Inland rail hope for the MIA as ARTC faces bipartisan condemnation

Mud holes plaguing tracks, carriages bouncing up and down and trains moving slower than they did in the 1860s.

Which part of the world could this be? India? Afghanistan? Try Albury.

Bipartisan condemnation of government-owned Australia Rail Track Corporation (ARTC) has come amidst hope that a major inland rail freight route through the MIA could still be possible. 

Federal member for Farrer Sussan Ley says ARTC is facing a “crisis of confidence” due to the “shambles” of  work they did on the line between Albury and Seymour.  

Cathy McGowan, the independent member for Indi, said one train “is running slower now than it did in Ned Kelly's time”.

Steph Ryan, Nationals member for Eurora in Victorian state parliament, said mud holes have been reoccurring for decades, and previous ARTC upgrade work made the problem worse. 

Despite this, ARTC have been entrusted with one of the  biggest rail projects in Australian history – an inland rail freight network from Melbourne to Brisbane.
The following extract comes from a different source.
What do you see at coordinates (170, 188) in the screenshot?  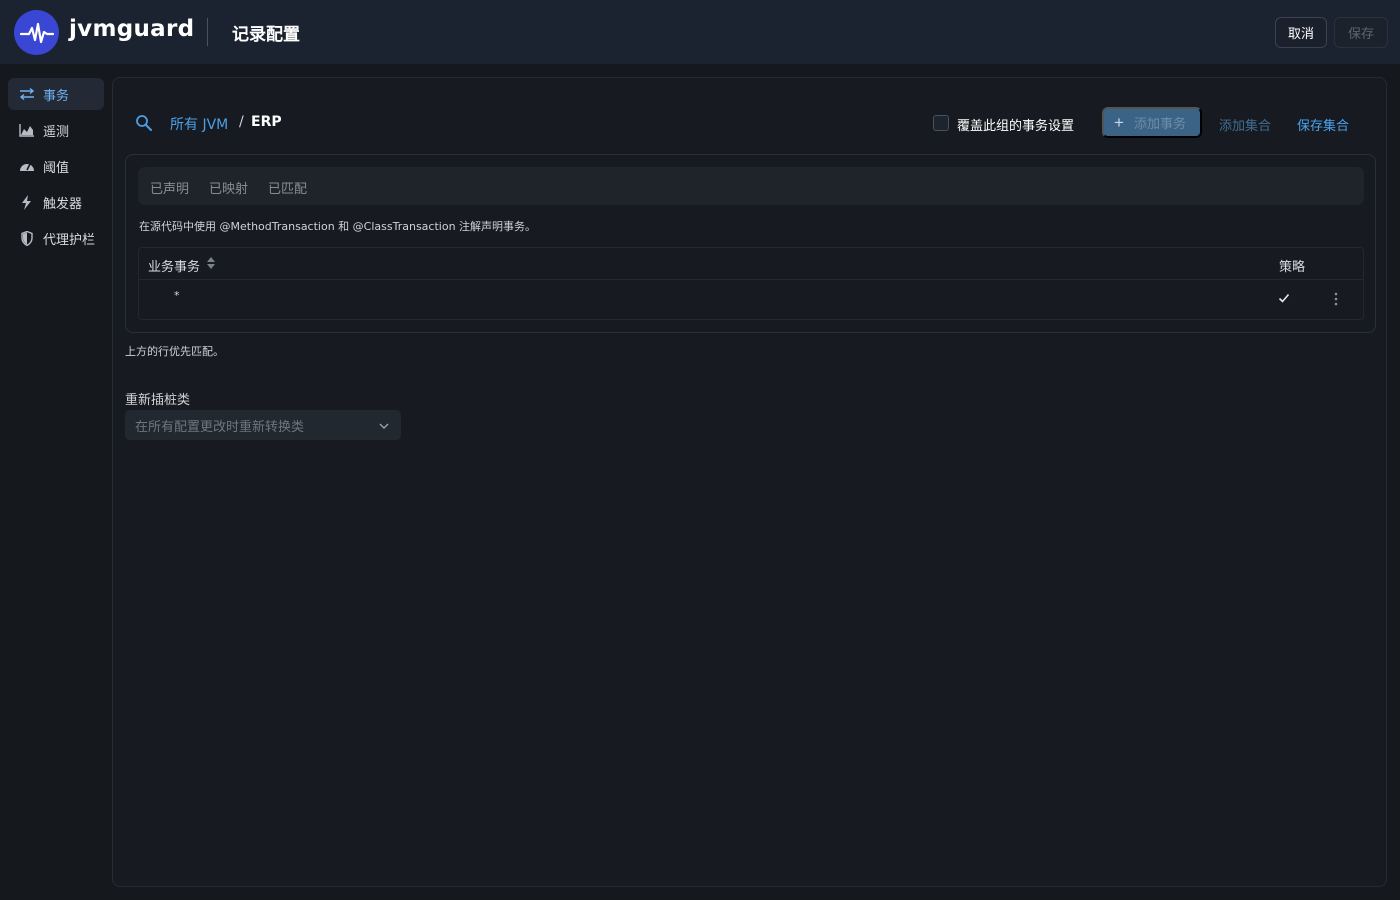 I see `tab-declared: 已声明` at bounding box center [170, 188].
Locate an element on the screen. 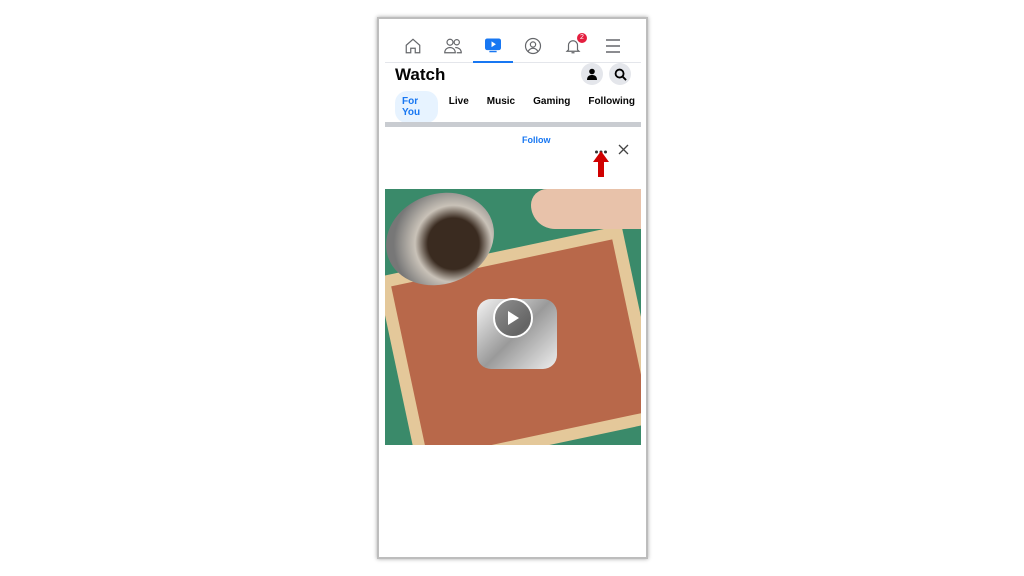  nav-profile is located at coordinates (533, 46).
The inland rail network is aimed at moving farm produce to ports more quickly, for export. Federal budget papers stated ARTC would get $8.4 billion to build the rail line through Albury and Wagga. 

The MIA’s farmers and freight operators favoured an alternative proposal, from private consortium National Trunk Rail, to build a route further west through Narrandera and Shepparton. This route would’ve picked up more than six times as much freight. 

The Minister for Infrastructure and Transport Darren Chester has refused to answer questions put to him by The Area News on why the ARTC route was chosen and if the government acknowledges the “crisis of confidence” in ARTC. 

Ms Ley says she does not want this western route killed off. 

“We still have time to further investigate the option of fully linking the eastern and western options through southern New South Wales and northern Victoria,” she said in a post-budget speech.

Her office said she is seeking a meeting with the minister to see what  can be done. 

Lobbying the minister can work. The tireless efforts of Steph Ryan and Cathy McGowan over the years resulted in him allocating $100 million to upgrade the Victorian North East line

Ms Ryan says they’ll be “considerable oversight” of ARTC to help ensure they get the job done right this time.